一種制備雄性不育的鱗翅目昆蟲的方法及其核酸構建物。方法包括：構建Ser2基因敲除核酸構建物，其包括從5’端到3’端的以下可操作性連接的元件：U6啟動子，第一Ser2基因靶點和polyA；U6啟動子，第二Ser2基因靶點和polyA；將所述構建物和可表達Piggybac轉座酶的PHA3PIG質粒共轉鱗翅目新鮮昆蟲卵，得G0代，自交得G1代；和將G1代與表達Cas9蛋白的轉基因鱗翅目昆蟲交配得G2代，即得。本發明利用基于PiggyBac轉座子的CRISPR/Cas9技術成功構建了在不影響正常交配行為的前提下雄性不育的鱗翅目昆蟲，在鱗翅目害蟲通過雄性不育技術進行防治方面具有重要的價值。

技術領域

本發明屬于生物技術領域，涉及一種制備雄性不育的鱗翅目昆蟲的方法及其核酸構建物。

背景技術

家蠶是一種典型的模式經濟昆蟲，是以桑葉為食料、吐絲結繭的經濟昆蟲之一。利用家蠶作為昆蟲害蟲防治特別是鱗翅目害蟲的遺傳防治的研究對象，將在農林業害蟲遺傳防治方面產生重大的影響，而且還將在鱗翅目其他昆蟲中推廣應用。現階段害蟲的生物學防治不育技術大多是使用輻射及四環素誘導，而這兩種不育技術耗時耗力并不能有穩定的遺傳效應品系，而且大多是釋放不育雄蟲來進行害蟲防治，但是這些不育雄蟲相對于野生雄蟲來說，其競爭力較弱，不能進行有效交配。在自然界中，雌性成蟲在交配過程中大多數運動力較低，通過釋放性信息素來吸引雄蟲來交配。因此，研究一種穩定遺傳并可以通過釋放性信息的雌蟲以及下一代雄性的有效不育品系迫在眉睫。

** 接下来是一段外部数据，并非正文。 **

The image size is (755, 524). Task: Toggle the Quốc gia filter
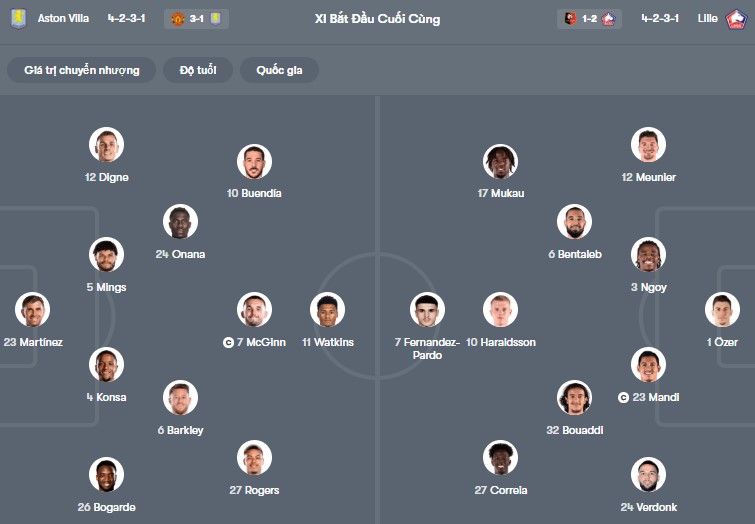[x=279, y=70]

雄性不育一直是害蟲防治的研究熱點，在上世紀50年代早期，美國利用輻射不育技術在人類歷史上首次成功地消滅了螺旋錐蠅(Cochliomyia hominivorax)，在1975年2月，日本通過釋放通過輻射處理的不育瓜實蠅(Bactrocera cucuribitae)使其根絕成功。通過利用四環素調控雌性的剪接因子，可以使雌性特異性致死。雖然輻射和四環素都能誘導不育昆蟲，但是兩者的靶標不育蟲是雌性，不能是雄性。

在昆蟲交配生殖過程中，雄性精液蛋白通過射精行為轉移到雌體內，該雄性精液蛋白對雄性和雌性的生殖成功是必不可少的。雄性精液蛋白能夠影響雄性精子競爭的成功和雌性的生殖力、生育力、壽命及后代存活率等。據研究報道，雄性副性腺蛋白在生殖交配過程中的分泌是可塑的，可在自然選擇下快速進化，且比迄今被認為的更復雜。

發明內容

本發明的目的是鱗翅目昆蟲遺傳不育技術中缺乏雄性不育的鱗翅目昆蟲品系的不足，提供一種制備雄性不育的鱗翅目昆蟲的方法及其核酸構建物。

為此，本發明提供一種制備雄性不育的鱗翅目昆蟲的方法，其包括以下步驟：

1)構建Ser2基因敲除核酸構建物，其包括從5’端到3’端的以下可操作性連接的元件：第一sgRNA表達元件和第二sgRNA表達元件；所述的第一sgRNA表達元件包括從5’端到3’端的以下可操作性連接的元件：U6啟動子，第一Ser2基因靶點和polyA；所述的第二sgRNA表達元件包括從5’端到3’端的以下可操作性連接的元件：U6啟動子，第二Ser2基因靶點和polyA；

2)將步驟1)所述的Ser2基因敲除核酸構建物和可表達Piggybac轉座酶的PHA3PIG質粒共轉鱗翅目新鮮昆蟲卵，孵化，化蛾，得G0代，使G0代自交，獲得G1代；和

3)將步驟2)所述的G1代與表達Cas9蛋白的轉基因鱗翅目昆蟲交配，獲得的G2代，即得雌雄高度不育的鱗翅目昆蟲。

優選的，所述的第一Ser2基因靶點的核苷酸序列如SEQ ID NO:1所示，所述的第二Ser2基因靶點的核苷酸序列如SEQ ID NO:2所示。

優選的，所述的Ser2基因敲除核酸構建物還包括第一篩選標記基因表達盒。

優選的，所述的第一篩選標記基因是紅色熒光蛋白基因。